No posicionamento de Carl Schmitt a probabilidade de haver guerra é o político. Embora esta concepção, em certo sentido radical, seja o que concede originalidade a obra, não se trata de entender o conceito do político, pura e simplesmente, como conflito, mas sim em pensa-lo e refleti-lo sob um grau extremo.

Não se pode negar a relevância do elemento guerra na proposição do conceito do político, o que por outro lado, não implica em uma defesa propriamente dita da eventualidade da guerra, já que fica claro que a guerra não é o fundamento nem o objetivo da política. Além disso a guerra não se insere na demarcação dos elementos amigo/inimigo, nem tampouco é conteúdo da política, mas sim, a guerra é possibilidade da política.

Estabelecer o conceito do político como um grau máximo de intensidade do político, embora seja a grande inovação da teoria Schmittiana, pode também representar um perigo. Uma vez que o inimigo se encontra destituído de quaisquer substâncias, existe então um vazio lançado que deverá ser preenchido. Nesse sentido, se o lugar que ocupa o inimigo está vazio, ele pode ser preenchido por qualquer elemento. E é o soberano, no bojo de sua unidade política, que dispõe da prerrogativa para decidir acerca do inimigo, é pois, o soberano quem desvela os grupos aos quais devem ser combatidos.

A decisão referente ao preenchimento do lugar do inimigo é, o que em alguma medida, parece ser arbitrário em Schmitt, pois torna a decisão perigosa, uma vez que não há um fundamento pela qual tal decisão deve se respaldar. Em certo sentido, o lugar da decisão é incompreensivo às percepções humanas, o que pode culminar no aparecimento do autoritarismo.

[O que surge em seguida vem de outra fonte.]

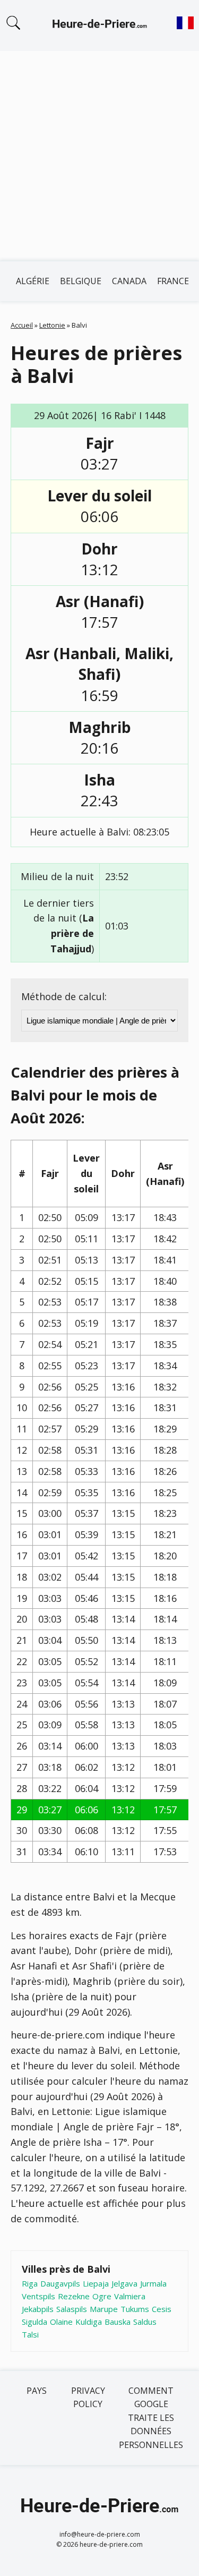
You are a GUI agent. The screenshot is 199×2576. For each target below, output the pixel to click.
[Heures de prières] (100, 25)
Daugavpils (60, 2283)
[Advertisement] (99, 155)
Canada (129, 281)
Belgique (80, 281)
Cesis (161, 2309)
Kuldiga (88, 2321)
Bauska (118, 2321)
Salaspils (71, 2309)
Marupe (104, 2309)
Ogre (101, 2296)
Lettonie (52, 325)
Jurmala (153, 2283)
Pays (37, 2390)
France (173, 281)
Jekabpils (38, 2309)
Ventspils (38, 2296)
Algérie (32, 281)
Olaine (61, 2321)
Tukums (134, 2309)
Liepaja (96, 2283)
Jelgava (124, 2283)
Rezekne (74, 2296)
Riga (30, 2283)
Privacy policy (88, 2397)
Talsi (30, 2334)
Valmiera (129, 2296)
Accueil (22, 325)
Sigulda (34, 2321)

Há presente na obra de Schmitt a crítica à teoria liberal, cujo panorama e princípios tinham na mira a retirada da natureza autônoma do Estado, de certo modo despolitizando-o, já que despreza sua unidade política. Ao promover uma padronização entre sistema estatal e demais sistemas sociais, regula-se o controle estatal em face das contradições oriundas das instituições sociais (econômicas, religiosas, sindicatos, associações).

Em remate, o pensar de Carl Schmitt conceitua de modo límpido e conciso a natureza autônoma e soberana, bem como o âmago do político, por meio de reflexão crítica às condutas oriundas do pensamento liberal. A problemática pronunciada no Conceito do Político, igualmente se apresenta nos dias de hoje.